**Task prompt**
For the data below, please report each line where the word "computer" is found.

══════

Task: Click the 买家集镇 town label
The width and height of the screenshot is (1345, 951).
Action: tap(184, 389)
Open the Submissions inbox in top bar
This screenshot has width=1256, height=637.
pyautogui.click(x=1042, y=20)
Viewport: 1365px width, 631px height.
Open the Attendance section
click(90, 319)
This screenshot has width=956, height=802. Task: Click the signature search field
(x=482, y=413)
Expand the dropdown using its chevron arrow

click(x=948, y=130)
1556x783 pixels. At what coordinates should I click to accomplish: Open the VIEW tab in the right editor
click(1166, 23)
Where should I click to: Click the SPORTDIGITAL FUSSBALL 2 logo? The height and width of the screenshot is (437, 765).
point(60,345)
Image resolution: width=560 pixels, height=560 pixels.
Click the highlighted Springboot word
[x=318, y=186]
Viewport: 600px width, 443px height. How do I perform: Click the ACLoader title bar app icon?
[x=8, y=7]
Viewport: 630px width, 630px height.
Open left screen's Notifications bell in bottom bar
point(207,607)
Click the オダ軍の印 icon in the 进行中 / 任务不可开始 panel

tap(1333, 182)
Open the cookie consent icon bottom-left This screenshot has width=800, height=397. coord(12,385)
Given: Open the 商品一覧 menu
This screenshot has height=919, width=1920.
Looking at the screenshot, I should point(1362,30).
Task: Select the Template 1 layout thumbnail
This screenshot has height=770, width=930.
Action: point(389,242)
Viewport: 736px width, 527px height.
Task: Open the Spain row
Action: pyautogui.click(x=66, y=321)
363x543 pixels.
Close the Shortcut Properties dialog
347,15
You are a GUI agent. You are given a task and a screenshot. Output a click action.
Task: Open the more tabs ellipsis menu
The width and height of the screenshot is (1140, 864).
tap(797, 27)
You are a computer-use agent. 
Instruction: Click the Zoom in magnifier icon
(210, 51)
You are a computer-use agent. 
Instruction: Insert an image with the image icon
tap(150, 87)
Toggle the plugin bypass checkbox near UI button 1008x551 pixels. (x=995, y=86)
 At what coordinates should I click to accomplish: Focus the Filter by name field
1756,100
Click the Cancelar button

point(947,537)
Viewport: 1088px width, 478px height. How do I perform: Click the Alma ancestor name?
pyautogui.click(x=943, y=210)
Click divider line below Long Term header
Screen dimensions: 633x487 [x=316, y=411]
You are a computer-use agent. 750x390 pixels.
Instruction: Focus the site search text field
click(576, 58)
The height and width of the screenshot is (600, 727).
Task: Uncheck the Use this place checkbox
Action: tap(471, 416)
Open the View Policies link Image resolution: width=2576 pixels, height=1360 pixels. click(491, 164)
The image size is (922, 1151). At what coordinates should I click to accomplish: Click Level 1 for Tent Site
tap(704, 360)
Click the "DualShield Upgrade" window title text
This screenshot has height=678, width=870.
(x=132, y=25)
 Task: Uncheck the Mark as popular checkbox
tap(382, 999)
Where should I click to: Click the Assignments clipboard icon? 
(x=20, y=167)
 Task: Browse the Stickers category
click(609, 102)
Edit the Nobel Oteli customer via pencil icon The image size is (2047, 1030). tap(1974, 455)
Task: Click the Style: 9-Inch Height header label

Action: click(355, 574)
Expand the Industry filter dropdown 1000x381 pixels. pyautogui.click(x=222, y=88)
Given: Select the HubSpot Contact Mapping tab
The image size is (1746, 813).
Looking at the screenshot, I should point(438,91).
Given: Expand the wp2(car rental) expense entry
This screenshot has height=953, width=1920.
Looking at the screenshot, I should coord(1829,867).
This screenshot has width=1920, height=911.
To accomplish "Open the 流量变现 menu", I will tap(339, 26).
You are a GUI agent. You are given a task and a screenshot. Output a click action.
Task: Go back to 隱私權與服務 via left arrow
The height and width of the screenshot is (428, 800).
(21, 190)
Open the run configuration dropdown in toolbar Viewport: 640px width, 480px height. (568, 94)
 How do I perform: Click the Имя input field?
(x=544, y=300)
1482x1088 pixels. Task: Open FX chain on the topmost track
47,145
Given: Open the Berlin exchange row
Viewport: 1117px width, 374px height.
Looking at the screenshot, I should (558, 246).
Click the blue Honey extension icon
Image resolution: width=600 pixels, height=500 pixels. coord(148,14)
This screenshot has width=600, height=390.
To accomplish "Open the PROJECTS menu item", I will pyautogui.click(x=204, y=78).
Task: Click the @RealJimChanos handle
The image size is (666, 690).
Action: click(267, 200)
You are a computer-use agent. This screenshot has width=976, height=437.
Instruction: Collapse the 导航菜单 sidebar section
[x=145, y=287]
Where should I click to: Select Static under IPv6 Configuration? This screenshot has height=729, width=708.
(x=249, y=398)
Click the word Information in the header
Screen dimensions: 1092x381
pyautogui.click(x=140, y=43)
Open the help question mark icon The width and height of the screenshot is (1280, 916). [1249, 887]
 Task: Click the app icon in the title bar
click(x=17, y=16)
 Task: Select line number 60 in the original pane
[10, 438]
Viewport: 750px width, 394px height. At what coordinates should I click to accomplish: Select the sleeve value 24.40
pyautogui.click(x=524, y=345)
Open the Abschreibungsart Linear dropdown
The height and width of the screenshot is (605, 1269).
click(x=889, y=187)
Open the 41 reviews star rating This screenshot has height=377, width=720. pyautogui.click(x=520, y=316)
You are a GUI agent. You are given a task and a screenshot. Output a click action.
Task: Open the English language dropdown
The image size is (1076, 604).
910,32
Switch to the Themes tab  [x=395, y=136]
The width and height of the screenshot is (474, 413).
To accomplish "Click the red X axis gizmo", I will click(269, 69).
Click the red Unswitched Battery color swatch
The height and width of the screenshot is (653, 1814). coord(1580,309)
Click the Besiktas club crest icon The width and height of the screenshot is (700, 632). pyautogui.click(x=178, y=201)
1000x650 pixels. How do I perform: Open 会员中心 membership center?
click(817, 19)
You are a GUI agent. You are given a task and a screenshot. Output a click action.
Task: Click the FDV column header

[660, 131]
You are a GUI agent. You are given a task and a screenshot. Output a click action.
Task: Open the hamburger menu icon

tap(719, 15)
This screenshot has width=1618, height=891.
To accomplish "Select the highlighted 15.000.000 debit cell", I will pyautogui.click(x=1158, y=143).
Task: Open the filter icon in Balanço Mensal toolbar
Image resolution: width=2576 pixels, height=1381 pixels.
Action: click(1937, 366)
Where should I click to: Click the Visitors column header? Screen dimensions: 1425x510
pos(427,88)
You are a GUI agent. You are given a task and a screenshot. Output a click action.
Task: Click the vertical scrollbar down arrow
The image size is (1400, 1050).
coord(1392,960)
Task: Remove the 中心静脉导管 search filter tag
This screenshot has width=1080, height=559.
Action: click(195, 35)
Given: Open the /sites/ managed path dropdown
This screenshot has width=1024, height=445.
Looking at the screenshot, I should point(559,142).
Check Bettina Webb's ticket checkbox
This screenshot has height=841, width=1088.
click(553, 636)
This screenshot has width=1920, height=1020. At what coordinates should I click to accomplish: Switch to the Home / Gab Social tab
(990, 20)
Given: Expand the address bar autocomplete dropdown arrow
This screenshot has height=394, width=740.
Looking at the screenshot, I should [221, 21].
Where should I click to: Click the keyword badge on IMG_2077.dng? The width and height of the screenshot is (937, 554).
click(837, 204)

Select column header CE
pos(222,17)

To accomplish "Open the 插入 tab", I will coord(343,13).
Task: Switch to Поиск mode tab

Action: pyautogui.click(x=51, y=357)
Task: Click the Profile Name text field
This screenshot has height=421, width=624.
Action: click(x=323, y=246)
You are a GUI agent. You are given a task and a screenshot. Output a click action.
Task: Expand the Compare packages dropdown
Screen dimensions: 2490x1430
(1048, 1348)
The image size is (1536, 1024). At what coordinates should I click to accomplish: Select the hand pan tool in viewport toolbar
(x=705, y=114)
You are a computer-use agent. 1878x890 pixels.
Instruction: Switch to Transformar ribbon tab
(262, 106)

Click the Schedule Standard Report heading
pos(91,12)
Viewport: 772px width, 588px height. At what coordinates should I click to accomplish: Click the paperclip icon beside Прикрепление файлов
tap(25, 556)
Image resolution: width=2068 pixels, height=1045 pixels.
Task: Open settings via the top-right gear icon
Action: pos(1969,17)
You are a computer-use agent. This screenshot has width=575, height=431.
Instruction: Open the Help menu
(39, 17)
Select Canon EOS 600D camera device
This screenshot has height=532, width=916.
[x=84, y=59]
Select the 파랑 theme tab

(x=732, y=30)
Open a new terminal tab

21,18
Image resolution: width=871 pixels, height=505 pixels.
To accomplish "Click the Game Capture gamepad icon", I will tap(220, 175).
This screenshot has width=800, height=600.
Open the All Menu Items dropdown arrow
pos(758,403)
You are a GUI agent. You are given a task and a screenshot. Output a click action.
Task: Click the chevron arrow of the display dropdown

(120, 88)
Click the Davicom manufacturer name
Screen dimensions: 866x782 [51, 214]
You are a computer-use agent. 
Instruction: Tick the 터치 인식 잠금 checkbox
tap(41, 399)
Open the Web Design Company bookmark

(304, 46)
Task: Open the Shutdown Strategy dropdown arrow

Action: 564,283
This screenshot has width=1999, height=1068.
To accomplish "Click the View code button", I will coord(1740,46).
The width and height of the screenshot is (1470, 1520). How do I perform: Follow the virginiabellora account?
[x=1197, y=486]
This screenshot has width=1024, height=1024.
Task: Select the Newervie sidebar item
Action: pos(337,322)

══════

**Answer to the exercise**
You are a computer-use agent. 
You are a computer-use agent. 
You are a computer-use agent. 750x390 pixels.
You are a computer-use agent. This screenshot has width=976, height=437.
You are a computer-use agent. 1878x890 pixels.
You are a computer-use agent. This screenshot has width=575, height=431.
You are a computer-use agent. 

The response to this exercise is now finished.